8 Mart 1857’de Amerika Birleşik Devletleri’nin New York kentinde bir tekstil fabrikasında başlayan yangın, kadınların 167 yıldır süren direniş meşalesine dönüşmüştür. Yaklaşık 40 bin kadın işçinin daha iyi çalışma koşulları talebiyle başlattığı grev, polislerin fabrikayı kilitlediği ve 120 kadının yangında hayatını kaybettiği trajik bir olay olmuştur.
Dünya Kadınlar Günü, 26-27 Ağustos 1910 tarihinde Danimarka’nın Kopenhag kentinde gerçekleşen Uluslararası Sosyalist Kadınlar Konferansı’nda Almanya Sosyal Demokrat Partisi önderleri Clara Zetkin ve Rosa Luxemburg’un önerisiyle kabul edilmiştir. Bu öneriyle 8 Mart’ın Dünya Kadınlar Günü olarak anılmasına karar verilmiş ve daha sonra tüm dünyada kutlanmaya başlanmıştır.
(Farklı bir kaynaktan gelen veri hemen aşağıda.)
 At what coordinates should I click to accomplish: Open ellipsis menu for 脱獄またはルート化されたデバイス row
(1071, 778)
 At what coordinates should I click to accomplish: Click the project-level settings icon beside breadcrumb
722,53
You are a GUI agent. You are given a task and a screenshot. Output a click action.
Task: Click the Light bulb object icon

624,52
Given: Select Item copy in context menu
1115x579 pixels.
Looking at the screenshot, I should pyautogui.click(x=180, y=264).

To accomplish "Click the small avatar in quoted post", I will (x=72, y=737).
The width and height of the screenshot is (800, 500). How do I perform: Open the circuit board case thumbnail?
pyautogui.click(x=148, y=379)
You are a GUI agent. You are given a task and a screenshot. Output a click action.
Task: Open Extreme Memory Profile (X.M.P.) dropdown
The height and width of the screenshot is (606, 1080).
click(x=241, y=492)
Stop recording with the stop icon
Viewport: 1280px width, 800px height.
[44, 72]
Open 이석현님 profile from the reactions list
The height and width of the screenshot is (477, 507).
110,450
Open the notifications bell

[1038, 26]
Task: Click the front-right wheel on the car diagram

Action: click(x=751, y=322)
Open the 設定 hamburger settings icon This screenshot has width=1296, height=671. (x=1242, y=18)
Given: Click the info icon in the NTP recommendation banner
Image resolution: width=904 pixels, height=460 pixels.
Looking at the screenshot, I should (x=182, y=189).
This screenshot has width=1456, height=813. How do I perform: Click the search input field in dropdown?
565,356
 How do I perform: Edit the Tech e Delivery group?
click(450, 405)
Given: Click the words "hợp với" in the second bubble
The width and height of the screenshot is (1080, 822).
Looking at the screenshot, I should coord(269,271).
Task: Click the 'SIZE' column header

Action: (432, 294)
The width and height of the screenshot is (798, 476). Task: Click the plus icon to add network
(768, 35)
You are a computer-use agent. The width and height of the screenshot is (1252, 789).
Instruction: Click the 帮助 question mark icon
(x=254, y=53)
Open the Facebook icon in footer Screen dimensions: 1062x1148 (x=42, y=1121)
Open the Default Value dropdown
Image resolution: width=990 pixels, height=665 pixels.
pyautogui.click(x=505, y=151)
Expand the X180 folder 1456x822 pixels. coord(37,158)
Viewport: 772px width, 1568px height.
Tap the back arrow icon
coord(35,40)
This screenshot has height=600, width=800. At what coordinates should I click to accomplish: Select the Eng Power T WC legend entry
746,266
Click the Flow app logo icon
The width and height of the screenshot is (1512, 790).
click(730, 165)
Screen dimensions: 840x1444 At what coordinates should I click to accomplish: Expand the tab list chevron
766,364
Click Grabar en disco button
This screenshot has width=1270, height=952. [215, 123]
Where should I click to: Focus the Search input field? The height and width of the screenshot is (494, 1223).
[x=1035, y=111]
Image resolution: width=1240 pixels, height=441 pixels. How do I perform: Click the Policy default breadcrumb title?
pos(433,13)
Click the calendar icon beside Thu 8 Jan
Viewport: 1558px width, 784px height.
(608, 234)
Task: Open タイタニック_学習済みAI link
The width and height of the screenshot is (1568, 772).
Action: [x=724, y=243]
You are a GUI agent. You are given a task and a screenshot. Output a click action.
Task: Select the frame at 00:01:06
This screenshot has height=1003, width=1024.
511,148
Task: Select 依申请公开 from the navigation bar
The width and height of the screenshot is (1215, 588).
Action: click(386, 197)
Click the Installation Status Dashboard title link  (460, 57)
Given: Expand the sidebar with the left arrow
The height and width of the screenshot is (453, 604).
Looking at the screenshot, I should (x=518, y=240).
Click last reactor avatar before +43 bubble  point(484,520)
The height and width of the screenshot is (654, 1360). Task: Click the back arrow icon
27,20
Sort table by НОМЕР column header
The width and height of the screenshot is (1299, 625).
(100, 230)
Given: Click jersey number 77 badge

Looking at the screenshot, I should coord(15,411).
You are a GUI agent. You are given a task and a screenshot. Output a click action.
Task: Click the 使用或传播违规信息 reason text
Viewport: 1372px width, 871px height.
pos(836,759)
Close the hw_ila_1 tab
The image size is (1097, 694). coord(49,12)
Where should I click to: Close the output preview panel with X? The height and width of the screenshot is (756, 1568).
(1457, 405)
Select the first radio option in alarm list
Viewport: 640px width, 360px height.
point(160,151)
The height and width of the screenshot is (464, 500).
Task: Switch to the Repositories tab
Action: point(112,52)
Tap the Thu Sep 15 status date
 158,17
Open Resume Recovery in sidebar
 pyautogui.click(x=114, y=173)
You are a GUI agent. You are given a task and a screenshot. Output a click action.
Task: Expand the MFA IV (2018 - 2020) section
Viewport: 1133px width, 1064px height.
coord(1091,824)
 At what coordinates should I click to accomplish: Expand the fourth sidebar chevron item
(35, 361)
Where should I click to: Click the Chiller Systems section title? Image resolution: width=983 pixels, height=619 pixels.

Bugün, Rosa Luxemburg’un mirasını yaşatmak amacıyla çalışmalarını sürdüren Rosa Luxemburg Vakfı, kadınların küresel mücadelesine katkıda bulunmaktadır. Vakıf, demokratik sosyalizmi ve feminizmi bir arada savunarak, kadınların temel sosyal haklara sahip olması gerektiğini vurgulamaktadır. Ayrıca, kadınların yaşadığı sorunlara dikkat çekmek ve mücadelelerine destek olmak için çalışmalarını sürdürmektedir.
Kadınların, Rosa Luxemburg’un bıraktığı mirasa sahip çıkarak, küreselleşen mücadelelerinde önemli bir rol oynadığı belirtilmektedir. Dayanışma, mücadele ve eşitlik temelinde yürütülen çalışmalar, kadınların hakları için verilen mücadelenin güçlenmesini sağlamaktadır. 8 Mart, tüm kadınların bir araya gelerek güçlerini birleştirdiği, görünürlüklerini artırdığı ve mücadelelerine devam ettiği önemli bir gün olarak kutlanmaktadır.